An electric current can be used to deflect a compass needle. When an electric current flows through a conductor, it generates a magnetic field around it, which can interact with the magnetic field of the compass needle, causing it to deflect. This principle is the basis for electromagnetism.
Yes, an electric current can generate a magnetic field that can deflect a compass needle. This phenomenon is known as electromagnetism and is the basis for how devices such as electromagnets and speakers work.
Yes, an electric current can affect a compass needle because it creates a magnetic field. When the electric current flows through a wire, it generates a magnetic field around the wire, which can deflect the compass needle and change its direction.
The needle of a compass will deflect from its original position when a wire carrying an electric current is placed across it. This is due to the magnetic field created by the current in the wire, which interacts with the magnetic field of the compass needle, causing it to move.
A current-carrying wire generates a magnetic field around it due to the flow of electric charges.
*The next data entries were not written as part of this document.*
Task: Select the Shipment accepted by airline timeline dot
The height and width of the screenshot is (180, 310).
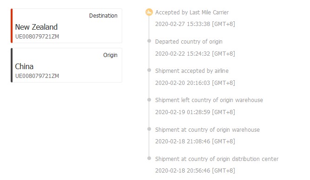Action: point(149,70)
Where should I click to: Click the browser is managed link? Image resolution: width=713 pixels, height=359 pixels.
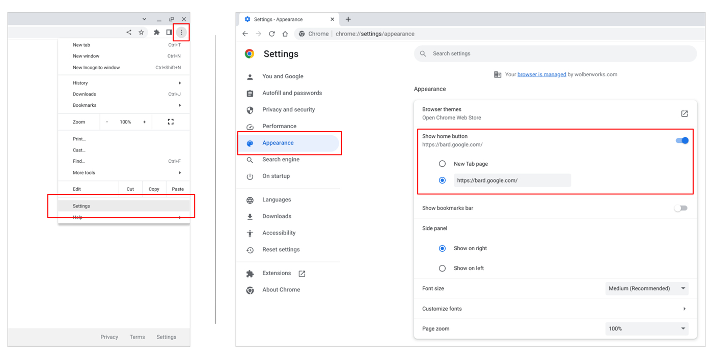coord(541,74)
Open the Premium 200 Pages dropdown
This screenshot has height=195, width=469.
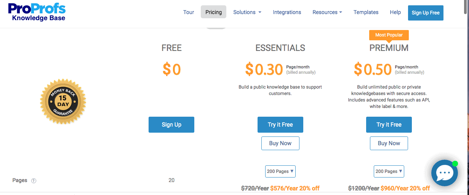pos(389,171)
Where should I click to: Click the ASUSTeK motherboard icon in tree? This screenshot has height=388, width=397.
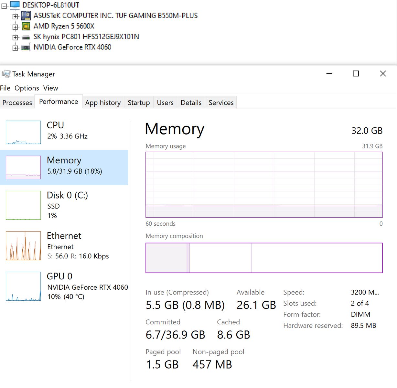coord(26,16)
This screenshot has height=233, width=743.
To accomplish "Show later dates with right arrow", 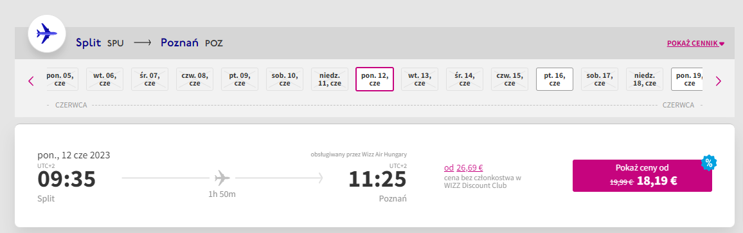I will 719,81.
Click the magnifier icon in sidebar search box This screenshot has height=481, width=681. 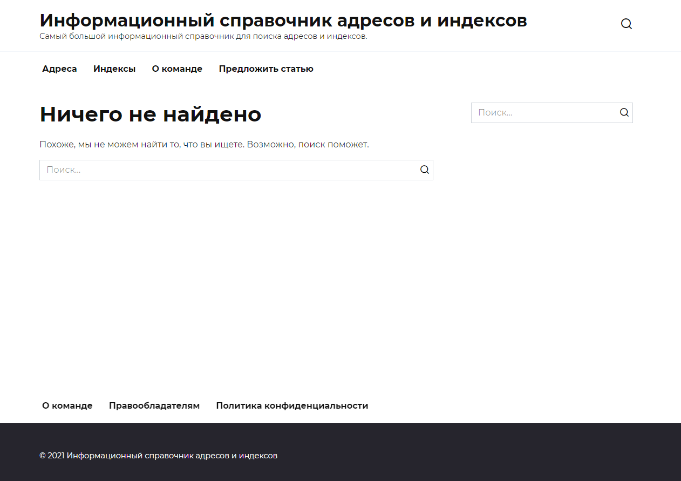[624, 113]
When the wire is placed near a magnetic compass, the magnetic field produced by the wire interacts with the magnetic field of the compass needle, causing the needle to deflect and align with the direction of the wire's magnetic field.
An electric current can be used to deflect a compass needle. When an electric current flows through a conductor, it generates a magnetic field around it, which can interact with the magnetic field of the compass needle, causing it to deflect. This principle is the basis for electromagnetism.
Yes, an electric current can generate a magnetic field that can deflect a compass needle. This phenomenon is known as electromagnetism and is the basis for how devices such as electromagnets and speakers work.
Yes, an electric current can affect a compass needle because it creates a magnetic field. When the electric current flows through a wire, it generates a magnetic field around the wire, which can deflect the compass needle and change its direction.
The needle of a compass will deflect from its original position when a wire carrying an electric current is placed across it. This is due to the magnetic field created by the current in the wire, which interacts with the magnetic field of the compass needle, causing it to move.
Put a wire carrying an electric current near a compass and it causes the needle to deflect.
A compass needle test will determine whether a current is flowing in the wire.IF the current is flowing the compass needle will deflect from alignment with the wire.
A current-carrying wire generates a magnetic field around it due to the flow of electric charges. When the wire is placed near a magnetic compass, the magnetic field produced by the wire interacts with the magnetic field of the compass needle, causing the needle to deflect and align with the direction of the wire's magnetic field.
Hans Christian Oersted discovered the relationship between electricity and magnetism in 1820 when he observed that an electric current flowing through a wire caused a nearby compass needle to deflect. This observation demonstrated that an electric current produces a magnetic field.
Placing a compass under a current-carrying wire can cause the needle to deflect due to the magnetic field produced by the electric current. This phenomenon, known as the right-hand rule, demonstrates the relationship between electric current and magnetic fields.
When you close the circuit, a magnetic field is produced which can deflect the compass needle. The direction of the compass needle will align with the magnetic field produced by the current flowing through the circuit.
Placing a magnetic compass in an electric circuit would interfere with its ability to accurately point to the Earth's magnetic north. The magnetic field generated by the electric current in the circuit would cause the compass needle to deflect from its normal orientation.
When a compass is held close to a wire carrying a current, the magnetic field produced by the current will deflect the compass needle. This happens because a magnetic field is generated around the wire due to the flow of current, and the compass needle aligns itself with this magnetic field. The deflection of the compass needle can be used to determine the direction of the current in the wire.